» **WHAT YOU WILL DO**
Both the line below containing "1200x566 pixels. At" and the line containing "Given: Click the Mesh tree item", along with every line between them, should be repeated exactly; no other line belongs in the answer.

:: SUPPLIED MATERIAL

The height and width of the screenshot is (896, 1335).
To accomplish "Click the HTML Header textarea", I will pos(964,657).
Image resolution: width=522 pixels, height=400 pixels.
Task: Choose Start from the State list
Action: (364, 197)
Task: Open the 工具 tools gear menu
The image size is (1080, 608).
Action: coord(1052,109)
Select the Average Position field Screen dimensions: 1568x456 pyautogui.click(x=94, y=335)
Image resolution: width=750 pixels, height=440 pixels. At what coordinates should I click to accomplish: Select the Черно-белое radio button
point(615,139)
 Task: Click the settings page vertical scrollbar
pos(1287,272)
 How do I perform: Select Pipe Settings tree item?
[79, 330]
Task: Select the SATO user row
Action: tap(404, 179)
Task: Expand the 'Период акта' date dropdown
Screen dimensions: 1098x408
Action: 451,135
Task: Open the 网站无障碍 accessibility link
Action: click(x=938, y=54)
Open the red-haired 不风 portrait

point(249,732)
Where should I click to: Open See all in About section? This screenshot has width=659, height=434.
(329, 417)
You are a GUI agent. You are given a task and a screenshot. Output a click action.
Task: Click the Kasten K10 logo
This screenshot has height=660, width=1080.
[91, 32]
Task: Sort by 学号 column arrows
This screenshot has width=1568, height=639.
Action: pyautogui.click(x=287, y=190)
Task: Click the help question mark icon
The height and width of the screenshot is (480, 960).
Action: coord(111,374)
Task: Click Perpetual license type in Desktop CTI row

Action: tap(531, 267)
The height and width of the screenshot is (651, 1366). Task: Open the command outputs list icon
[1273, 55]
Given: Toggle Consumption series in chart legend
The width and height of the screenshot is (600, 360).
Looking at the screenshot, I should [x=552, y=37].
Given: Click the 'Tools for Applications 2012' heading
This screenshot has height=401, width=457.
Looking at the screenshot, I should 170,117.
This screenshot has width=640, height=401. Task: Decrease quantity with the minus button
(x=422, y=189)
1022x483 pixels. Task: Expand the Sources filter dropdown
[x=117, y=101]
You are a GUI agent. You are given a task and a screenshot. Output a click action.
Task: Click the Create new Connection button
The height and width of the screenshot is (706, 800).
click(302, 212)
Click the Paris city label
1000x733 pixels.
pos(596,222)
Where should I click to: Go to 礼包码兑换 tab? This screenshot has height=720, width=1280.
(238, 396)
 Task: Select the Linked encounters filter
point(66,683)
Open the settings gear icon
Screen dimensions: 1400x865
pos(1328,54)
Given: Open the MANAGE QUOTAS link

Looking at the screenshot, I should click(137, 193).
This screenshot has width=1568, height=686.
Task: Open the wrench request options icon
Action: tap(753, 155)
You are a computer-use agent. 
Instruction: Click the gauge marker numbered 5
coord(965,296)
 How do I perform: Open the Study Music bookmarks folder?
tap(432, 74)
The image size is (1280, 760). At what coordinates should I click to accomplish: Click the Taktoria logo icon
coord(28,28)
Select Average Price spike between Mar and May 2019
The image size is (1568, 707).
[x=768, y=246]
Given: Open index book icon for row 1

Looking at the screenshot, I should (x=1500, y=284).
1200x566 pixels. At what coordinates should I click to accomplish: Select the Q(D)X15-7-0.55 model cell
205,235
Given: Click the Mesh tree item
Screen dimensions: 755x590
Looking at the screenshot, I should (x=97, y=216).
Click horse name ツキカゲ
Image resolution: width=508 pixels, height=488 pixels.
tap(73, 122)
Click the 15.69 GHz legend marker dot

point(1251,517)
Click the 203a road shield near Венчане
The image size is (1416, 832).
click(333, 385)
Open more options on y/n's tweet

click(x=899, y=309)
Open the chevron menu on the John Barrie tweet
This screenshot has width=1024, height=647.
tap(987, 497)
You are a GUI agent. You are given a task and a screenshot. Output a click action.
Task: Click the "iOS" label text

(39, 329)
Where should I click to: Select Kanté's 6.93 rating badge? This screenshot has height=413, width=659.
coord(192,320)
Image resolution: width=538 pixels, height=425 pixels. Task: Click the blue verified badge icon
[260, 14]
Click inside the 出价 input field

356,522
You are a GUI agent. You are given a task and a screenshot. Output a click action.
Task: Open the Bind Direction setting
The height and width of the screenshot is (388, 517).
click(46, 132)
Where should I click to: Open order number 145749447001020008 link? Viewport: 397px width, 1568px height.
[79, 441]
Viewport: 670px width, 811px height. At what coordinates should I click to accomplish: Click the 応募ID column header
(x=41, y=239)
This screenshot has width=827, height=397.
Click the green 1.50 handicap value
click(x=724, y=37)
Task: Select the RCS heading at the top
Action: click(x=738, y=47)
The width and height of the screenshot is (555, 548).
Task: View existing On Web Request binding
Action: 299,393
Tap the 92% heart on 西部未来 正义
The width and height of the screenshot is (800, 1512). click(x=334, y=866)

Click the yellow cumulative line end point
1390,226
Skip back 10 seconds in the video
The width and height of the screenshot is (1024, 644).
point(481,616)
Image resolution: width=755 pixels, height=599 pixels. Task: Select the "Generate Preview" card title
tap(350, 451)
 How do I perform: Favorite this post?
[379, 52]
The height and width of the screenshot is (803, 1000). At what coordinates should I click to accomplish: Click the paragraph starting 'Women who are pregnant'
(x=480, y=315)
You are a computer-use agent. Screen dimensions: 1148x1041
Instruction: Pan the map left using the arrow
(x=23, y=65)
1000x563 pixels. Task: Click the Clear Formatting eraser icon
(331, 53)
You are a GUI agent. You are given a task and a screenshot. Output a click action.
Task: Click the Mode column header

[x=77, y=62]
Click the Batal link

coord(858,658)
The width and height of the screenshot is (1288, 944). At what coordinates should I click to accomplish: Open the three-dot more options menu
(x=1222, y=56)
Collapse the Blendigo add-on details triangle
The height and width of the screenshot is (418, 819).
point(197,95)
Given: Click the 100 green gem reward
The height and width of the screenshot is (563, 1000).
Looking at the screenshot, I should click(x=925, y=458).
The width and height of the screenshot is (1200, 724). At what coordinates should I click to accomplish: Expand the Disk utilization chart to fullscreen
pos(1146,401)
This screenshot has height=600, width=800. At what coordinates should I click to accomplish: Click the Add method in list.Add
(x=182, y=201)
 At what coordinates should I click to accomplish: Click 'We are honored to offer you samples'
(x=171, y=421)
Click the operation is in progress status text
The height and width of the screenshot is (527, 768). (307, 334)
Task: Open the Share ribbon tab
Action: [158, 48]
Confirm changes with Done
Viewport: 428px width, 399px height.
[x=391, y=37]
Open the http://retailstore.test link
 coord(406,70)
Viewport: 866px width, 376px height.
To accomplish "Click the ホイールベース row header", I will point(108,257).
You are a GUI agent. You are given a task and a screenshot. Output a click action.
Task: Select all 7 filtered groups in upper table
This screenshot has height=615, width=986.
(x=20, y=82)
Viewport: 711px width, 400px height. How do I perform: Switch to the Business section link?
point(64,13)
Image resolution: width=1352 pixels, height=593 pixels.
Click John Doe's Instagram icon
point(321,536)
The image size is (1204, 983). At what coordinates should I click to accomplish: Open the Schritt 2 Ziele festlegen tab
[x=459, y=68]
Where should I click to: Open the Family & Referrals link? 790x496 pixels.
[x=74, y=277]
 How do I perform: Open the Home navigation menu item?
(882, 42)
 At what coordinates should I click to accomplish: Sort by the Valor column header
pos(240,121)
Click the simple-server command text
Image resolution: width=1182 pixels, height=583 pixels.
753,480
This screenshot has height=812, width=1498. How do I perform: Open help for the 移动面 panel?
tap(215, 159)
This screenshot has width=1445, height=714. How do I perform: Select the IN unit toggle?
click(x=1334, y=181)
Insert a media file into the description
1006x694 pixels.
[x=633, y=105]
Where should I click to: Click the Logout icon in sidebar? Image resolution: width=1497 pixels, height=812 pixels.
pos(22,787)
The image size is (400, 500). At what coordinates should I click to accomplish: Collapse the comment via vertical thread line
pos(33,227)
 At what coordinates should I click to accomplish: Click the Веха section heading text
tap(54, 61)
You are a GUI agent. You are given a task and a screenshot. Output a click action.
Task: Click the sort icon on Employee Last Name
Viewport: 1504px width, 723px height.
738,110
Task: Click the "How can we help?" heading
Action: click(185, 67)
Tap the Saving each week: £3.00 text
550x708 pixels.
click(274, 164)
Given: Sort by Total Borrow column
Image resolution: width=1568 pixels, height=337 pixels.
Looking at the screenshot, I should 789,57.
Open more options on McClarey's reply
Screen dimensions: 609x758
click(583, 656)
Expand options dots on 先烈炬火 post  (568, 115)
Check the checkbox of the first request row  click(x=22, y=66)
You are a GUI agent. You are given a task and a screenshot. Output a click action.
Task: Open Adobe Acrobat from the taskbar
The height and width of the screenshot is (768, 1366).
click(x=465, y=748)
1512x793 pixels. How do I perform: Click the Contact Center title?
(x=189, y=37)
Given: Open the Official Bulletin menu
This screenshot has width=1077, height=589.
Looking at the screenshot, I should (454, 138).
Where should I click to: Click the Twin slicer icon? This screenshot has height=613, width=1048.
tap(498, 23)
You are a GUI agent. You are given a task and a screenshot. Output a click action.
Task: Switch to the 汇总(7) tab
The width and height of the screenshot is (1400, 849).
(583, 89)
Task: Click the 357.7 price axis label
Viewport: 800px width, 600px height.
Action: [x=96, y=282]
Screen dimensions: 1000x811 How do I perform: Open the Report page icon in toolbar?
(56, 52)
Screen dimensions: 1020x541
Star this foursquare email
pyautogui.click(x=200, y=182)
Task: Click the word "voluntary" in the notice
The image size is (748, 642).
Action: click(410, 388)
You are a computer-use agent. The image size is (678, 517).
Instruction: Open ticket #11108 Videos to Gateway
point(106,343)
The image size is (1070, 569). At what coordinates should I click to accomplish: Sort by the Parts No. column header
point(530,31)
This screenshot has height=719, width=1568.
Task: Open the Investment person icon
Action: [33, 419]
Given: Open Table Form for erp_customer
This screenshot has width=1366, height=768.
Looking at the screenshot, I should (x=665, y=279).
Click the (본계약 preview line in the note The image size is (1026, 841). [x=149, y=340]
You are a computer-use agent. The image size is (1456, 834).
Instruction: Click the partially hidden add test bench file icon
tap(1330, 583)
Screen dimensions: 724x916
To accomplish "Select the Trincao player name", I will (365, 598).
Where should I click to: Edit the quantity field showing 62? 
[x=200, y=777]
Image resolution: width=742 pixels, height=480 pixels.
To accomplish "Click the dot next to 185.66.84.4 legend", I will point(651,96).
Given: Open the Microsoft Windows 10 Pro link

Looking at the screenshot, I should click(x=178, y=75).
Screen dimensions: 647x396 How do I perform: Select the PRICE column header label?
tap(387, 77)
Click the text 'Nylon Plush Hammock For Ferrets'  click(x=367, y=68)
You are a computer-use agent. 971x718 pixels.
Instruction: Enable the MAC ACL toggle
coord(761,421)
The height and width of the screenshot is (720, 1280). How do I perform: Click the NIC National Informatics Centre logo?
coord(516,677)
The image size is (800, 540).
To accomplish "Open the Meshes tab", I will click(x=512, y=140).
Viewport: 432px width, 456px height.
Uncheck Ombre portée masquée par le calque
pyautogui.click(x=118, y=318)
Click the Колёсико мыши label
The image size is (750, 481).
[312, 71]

::::

» **FINAL ANSWER**
1200x566 pixels. At what coordinates should I click to accomplish: Select the Q(D)X15-7-0.55 model cell
205,235
Given: Click the Mesh tree item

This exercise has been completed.